● **Textauszug**:
☆ ☆ ☆ ☆ ☆ ☆ ☆
Allerdings haben Banken lediglich Transaktionsdaten. Gemäss den Experten von PwC gibt es darüber hinaus sieben weitere wichtige Datenquellen. Einige davon sind für Banken vergleichsweise leicht zugänglich wie beispielsweise die Daten, welche die öffentliche Verwaltung bereitstellt und die in den kommenden Jahren im Rahmen der «Open Registry»-Bestimmungen für Interessenten geöffnet werden. Ebenfalls einfach zugänglich sind Makrodaten sowie die Firmen-Reporte und Anlage-Analysen. Und in den Datenbanken sind bereits Zeitreihen-Daten vorhanden – sie müssten laut Analysten oft lediglich in eine für Analysezwecke geeignete Form gebracht werden. 
Interessant, aber schwieriger zu erreichen, sind die Geolocation-Angaben sowie die Daten von Social-Media-Plattformen. Banken haben bereits seit Jahren über spezielle Schnittstellen Zugang zu Facebook-Daten. «Hilfsmittel dafür sind die ersten entsprechenden Auswertungstools. Microstrategy beispielsweise, einer der beiden letzten verbliebenen unabhängigen US-Hersteller von Business-Intelligence-Software, hat bereits im vergangenen Sommer ein Produkt vorgestellt, mit dem Firmen die aggregierten und anonymisierten Profile ihrer Facebook-Benutzer analysieren können», hiess es im Frühling 2012 in der «Schweizer Bank».
☆ ☆ ☆ ☆ ☆ ☆ ☆
● **Bereitgestellte Daten**:

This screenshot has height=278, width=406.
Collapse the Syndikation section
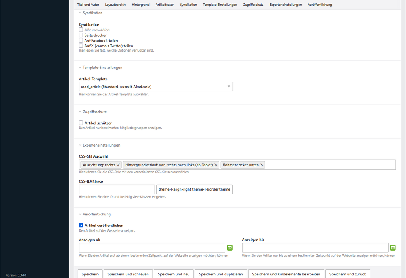(91, 13)
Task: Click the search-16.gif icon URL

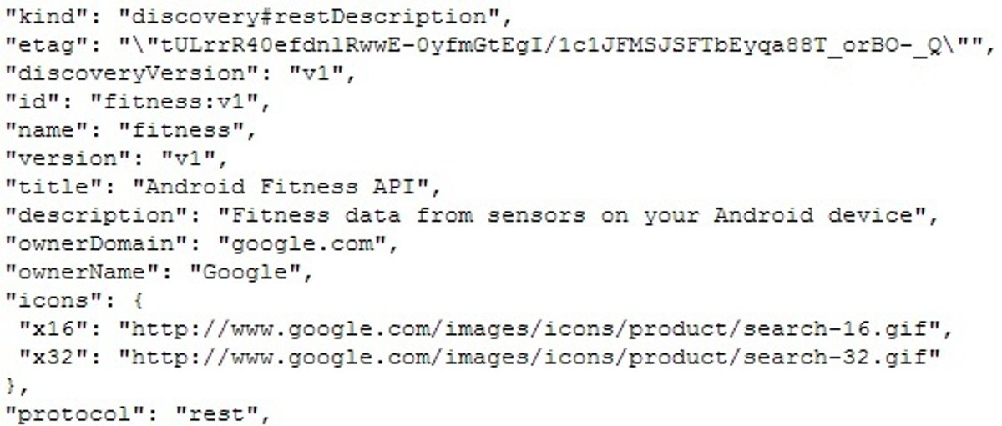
☆ ☆ ☆ ☆ ☆ ☆ ☆
● **Aufgaben**:
**1)** Wie viele weitere wichtige Datenquellen gibt es laut den Experten von PwC im Textauszug über Datenquellen für Banken neben den Transaktionsdaten?
**2)** Gib aus dem Textauszug über Datenquellen für Banken alles von „Allerdings haben Banken“ bis hinunter zu „Form gebracht werden.“ wortgetreu wieder.

● **Vollständige Lösungen**:
**1)** Es gibt sieben weitere wichtige Datenquellen.

**2)**
Allerdings haben Banken lediglich Transaktionsdaten. Gemäss den Experten von PwC gibt es darüber hinaus sieben weitere wichtige Datenquellen. Einige davon sind für Banken vergleichsweise leicht zugänglich wie beispielsweise die Daten, welche die öffentliche Verwaltung bereitstellt und die in den kommenden Jahren im Rahmen der «Open Registry»-Bestimmungen für Interessenten geöffnet werden. Ebenfalls einfach zugänglich sind Makrodaten sowie die Firmen-Reporte und Anlage-Analysen. Und in den Datenbanken sind bereits Zeitreihen-Daten vorhanden – sie müssten laut Analysten oft lediglich in eine für Analysezwecke geeignete Form gebracht werden.